PROBLEM TO SOLVE:
As soon as the line containing "France (960, 703)" appears in the material below, start returning lines exactly, and end with the line containing "Node (419, 900)".

INPUT FOR THIS TASK:
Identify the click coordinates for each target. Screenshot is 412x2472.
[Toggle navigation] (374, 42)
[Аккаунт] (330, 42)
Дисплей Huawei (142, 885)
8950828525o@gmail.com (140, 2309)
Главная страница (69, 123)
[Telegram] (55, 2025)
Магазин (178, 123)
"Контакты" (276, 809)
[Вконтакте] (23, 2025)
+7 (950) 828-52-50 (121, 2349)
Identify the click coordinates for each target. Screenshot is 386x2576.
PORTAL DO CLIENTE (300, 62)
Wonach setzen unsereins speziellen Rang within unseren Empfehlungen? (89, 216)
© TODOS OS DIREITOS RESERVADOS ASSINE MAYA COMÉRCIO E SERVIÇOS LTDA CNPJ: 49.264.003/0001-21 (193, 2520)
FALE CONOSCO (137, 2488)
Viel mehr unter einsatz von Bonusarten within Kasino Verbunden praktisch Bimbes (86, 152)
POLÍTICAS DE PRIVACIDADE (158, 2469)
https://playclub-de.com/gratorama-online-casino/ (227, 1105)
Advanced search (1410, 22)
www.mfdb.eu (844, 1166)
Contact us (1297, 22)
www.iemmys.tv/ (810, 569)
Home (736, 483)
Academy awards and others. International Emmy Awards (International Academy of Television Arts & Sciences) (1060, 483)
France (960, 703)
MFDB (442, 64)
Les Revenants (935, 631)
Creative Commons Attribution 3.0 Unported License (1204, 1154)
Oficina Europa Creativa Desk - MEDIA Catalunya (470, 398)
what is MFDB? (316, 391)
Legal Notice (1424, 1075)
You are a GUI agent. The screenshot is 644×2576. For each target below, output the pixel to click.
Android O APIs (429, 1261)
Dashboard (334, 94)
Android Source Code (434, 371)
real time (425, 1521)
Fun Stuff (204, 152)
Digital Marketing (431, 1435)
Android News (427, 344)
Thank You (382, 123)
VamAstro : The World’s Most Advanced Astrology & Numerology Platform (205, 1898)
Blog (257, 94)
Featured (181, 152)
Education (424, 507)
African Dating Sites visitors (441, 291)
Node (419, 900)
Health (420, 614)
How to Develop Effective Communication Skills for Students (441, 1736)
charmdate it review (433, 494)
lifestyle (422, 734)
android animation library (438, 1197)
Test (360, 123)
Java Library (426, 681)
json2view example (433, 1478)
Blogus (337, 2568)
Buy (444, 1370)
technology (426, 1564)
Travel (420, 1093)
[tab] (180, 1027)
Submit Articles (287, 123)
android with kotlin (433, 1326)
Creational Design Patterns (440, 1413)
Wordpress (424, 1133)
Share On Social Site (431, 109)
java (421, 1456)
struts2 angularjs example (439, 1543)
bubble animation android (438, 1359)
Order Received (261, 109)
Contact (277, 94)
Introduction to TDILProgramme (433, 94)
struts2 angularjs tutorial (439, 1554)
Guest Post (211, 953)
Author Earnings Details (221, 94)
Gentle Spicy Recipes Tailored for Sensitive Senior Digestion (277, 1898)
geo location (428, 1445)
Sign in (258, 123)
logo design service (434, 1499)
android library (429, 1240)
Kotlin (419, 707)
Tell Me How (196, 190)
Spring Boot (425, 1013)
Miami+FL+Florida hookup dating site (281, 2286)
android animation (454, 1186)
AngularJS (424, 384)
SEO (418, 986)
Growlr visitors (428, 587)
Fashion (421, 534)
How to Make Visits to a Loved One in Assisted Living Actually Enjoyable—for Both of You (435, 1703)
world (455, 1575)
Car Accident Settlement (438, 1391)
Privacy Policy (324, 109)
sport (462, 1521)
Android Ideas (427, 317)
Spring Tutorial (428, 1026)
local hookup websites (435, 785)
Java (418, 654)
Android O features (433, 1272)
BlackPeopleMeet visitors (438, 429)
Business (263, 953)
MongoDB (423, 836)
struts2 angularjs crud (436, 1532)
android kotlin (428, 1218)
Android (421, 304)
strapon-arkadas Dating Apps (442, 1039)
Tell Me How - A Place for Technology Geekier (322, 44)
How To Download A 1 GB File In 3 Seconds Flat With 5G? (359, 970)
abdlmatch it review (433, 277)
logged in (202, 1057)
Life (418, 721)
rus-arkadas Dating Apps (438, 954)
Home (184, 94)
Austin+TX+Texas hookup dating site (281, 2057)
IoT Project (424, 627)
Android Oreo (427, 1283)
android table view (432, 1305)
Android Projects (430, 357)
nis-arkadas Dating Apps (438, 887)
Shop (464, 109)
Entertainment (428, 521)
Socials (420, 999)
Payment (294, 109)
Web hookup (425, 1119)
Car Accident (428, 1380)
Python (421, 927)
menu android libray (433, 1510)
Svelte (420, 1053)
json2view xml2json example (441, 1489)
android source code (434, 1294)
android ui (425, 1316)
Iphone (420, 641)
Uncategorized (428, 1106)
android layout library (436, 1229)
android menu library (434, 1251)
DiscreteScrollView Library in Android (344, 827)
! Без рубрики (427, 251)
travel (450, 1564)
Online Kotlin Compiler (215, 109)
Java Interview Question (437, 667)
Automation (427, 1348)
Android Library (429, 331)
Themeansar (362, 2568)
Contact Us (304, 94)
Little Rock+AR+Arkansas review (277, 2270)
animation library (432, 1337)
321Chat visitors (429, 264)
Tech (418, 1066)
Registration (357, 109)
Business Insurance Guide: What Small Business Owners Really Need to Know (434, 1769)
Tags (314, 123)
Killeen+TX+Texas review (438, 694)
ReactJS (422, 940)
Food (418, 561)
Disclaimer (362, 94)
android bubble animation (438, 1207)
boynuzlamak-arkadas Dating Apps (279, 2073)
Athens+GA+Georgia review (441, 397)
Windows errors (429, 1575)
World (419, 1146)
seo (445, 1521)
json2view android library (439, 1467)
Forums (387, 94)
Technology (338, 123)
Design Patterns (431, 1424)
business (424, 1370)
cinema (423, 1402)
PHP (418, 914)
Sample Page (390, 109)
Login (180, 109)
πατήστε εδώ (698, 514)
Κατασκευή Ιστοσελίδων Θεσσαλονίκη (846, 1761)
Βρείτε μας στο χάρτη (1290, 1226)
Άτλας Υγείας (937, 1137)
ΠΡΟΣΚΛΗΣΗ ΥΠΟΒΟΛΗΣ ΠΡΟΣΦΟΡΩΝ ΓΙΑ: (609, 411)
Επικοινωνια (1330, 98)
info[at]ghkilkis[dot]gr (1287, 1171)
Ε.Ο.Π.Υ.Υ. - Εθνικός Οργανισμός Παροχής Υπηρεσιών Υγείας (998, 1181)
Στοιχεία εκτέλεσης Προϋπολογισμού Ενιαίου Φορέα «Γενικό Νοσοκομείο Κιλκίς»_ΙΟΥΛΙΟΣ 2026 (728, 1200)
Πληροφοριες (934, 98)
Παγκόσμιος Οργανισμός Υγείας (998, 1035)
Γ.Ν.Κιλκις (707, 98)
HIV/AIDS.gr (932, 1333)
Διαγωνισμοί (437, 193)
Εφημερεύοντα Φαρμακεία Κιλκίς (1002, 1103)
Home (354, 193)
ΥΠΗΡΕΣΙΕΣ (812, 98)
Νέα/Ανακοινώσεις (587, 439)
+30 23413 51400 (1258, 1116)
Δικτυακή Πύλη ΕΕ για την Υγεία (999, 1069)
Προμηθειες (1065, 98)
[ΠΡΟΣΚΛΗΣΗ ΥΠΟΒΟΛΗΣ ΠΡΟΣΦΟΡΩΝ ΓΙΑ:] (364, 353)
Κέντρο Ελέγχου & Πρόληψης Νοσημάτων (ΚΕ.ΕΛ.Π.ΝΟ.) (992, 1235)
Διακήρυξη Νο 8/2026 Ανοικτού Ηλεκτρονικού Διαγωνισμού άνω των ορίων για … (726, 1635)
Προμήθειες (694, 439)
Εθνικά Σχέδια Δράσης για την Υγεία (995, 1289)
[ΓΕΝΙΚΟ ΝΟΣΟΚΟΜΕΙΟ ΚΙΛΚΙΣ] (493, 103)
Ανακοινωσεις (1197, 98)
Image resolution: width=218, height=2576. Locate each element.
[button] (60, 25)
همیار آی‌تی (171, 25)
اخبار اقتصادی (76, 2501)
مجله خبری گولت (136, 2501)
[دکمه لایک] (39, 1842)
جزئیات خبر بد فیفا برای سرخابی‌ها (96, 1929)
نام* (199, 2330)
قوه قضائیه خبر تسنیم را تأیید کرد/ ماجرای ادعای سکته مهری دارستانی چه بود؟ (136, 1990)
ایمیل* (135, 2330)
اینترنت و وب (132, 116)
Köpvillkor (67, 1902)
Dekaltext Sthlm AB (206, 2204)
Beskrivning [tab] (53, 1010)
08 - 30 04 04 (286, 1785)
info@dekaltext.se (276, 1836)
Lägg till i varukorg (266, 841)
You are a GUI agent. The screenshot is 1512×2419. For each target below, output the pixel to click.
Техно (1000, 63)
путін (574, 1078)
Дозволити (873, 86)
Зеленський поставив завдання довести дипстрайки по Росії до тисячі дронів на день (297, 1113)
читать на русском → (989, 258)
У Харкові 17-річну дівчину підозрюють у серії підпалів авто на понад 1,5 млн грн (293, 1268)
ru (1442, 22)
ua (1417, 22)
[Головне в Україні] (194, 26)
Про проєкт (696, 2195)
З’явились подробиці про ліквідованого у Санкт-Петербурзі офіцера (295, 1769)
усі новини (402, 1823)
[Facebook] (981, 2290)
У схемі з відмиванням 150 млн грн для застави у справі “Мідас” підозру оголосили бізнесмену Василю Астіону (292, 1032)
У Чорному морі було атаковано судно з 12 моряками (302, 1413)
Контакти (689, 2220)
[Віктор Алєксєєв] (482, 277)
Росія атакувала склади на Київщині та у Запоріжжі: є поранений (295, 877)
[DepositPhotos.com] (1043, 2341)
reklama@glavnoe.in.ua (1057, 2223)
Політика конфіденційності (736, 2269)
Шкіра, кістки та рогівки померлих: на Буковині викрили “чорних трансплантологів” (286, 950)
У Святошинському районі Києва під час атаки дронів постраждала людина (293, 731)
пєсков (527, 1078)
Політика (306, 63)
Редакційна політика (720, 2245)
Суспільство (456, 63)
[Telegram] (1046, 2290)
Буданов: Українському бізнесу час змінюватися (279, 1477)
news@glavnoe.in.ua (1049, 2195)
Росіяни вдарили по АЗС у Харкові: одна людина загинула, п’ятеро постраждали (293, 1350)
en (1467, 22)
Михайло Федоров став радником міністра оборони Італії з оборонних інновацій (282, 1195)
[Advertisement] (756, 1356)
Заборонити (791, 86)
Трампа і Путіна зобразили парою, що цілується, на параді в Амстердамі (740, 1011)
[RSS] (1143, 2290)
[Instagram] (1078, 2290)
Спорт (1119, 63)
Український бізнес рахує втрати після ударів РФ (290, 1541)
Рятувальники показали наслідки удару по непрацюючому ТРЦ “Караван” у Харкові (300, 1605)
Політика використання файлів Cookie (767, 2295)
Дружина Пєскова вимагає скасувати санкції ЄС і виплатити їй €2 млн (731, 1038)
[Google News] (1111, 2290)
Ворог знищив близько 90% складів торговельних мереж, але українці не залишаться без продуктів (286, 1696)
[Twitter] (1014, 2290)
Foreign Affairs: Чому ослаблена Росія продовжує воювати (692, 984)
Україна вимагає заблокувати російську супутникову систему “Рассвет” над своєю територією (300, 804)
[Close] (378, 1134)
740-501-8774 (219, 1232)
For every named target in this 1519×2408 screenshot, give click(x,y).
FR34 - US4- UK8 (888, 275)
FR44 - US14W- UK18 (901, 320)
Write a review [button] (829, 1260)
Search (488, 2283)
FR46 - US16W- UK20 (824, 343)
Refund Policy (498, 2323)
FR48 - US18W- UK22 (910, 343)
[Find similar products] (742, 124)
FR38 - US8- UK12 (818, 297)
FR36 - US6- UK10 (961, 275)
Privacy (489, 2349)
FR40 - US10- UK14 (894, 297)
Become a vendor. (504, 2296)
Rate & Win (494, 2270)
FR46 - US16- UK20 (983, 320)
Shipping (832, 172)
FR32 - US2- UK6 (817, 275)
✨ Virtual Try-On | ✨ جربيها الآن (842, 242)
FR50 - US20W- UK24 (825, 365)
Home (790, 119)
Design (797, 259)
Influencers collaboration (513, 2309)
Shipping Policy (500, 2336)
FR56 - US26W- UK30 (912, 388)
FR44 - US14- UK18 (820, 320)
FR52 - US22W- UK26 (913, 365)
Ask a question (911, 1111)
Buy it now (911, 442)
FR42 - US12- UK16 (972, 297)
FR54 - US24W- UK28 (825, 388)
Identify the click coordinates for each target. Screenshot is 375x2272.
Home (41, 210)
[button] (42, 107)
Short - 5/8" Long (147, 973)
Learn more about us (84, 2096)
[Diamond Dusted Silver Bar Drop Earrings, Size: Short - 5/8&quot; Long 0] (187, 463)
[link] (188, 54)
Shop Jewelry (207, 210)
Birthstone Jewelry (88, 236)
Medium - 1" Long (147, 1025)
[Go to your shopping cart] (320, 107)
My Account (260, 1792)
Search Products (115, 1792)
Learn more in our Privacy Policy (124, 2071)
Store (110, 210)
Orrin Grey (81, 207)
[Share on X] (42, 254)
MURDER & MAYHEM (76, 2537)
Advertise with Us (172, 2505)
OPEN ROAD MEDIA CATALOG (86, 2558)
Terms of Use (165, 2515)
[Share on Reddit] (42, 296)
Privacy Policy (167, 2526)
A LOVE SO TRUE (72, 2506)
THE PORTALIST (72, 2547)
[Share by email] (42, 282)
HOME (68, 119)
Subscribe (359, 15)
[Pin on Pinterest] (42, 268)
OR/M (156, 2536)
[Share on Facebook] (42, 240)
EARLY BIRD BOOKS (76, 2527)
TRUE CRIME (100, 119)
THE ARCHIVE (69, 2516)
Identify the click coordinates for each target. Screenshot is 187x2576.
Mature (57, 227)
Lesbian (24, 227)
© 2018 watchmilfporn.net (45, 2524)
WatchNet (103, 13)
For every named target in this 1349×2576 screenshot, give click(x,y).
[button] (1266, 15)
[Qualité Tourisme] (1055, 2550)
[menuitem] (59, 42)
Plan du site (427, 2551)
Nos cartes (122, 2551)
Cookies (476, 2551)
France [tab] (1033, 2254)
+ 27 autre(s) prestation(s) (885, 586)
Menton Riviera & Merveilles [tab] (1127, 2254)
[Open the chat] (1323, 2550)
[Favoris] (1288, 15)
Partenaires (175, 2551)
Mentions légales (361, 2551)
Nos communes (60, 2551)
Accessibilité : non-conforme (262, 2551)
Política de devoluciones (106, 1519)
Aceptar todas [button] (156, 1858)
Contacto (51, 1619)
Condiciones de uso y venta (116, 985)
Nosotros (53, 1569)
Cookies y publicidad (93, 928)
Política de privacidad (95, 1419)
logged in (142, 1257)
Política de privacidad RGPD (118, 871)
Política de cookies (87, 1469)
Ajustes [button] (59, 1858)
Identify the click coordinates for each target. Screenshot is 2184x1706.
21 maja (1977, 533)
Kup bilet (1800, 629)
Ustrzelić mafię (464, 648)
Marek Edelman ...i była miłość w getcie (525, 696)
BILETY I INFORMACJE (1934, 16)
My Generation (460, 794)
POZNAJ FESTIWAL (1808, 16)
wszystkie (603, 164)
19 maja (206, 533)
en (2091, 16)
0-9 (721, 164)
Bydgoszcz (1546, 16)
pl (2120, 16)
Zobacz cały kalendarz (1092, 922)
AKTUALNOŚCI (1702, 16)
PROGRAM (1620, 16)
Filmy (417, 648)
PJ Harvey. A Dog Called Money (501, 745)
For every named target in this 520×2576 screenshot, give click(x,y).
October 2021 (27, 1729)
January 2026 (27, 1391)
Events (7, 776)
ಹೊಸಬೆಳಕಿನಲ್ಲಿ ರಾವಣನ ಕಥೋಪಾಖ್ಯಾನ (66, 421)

SOLUTION:
France (960, 703)
MFDB (442, 64)
Les Revenants (935, 631)
Creative Commons Attribution 3.0 Unported License (1204, 1154)
Oficina Europa Creativa Desk - MEDIA Catalunya (470, 398)
what is MFDB? (316, 391)
Legal Notice (1424, 1075)
You are a GUI agent. The screenshot is 644×2576. For each target below, output the pixel to click.
Android O APIs (429, 1261)
Dashboard (334, 94)
Android Source Code (434, 371)
real time (425, 1521)
Fun Stuff (204, 152)
Digital Marketing (431, 1435)
Android News (427, 344)
Thank You (382, 123)
VamAstro : The World’s Most Advanced Astrology & Numerology Platform (205, 1898)
Blog (257, 94)
Featured (181, 152)
Education (424, 507)
African Dating Sites visitors (441, 291)
Node (419, 900)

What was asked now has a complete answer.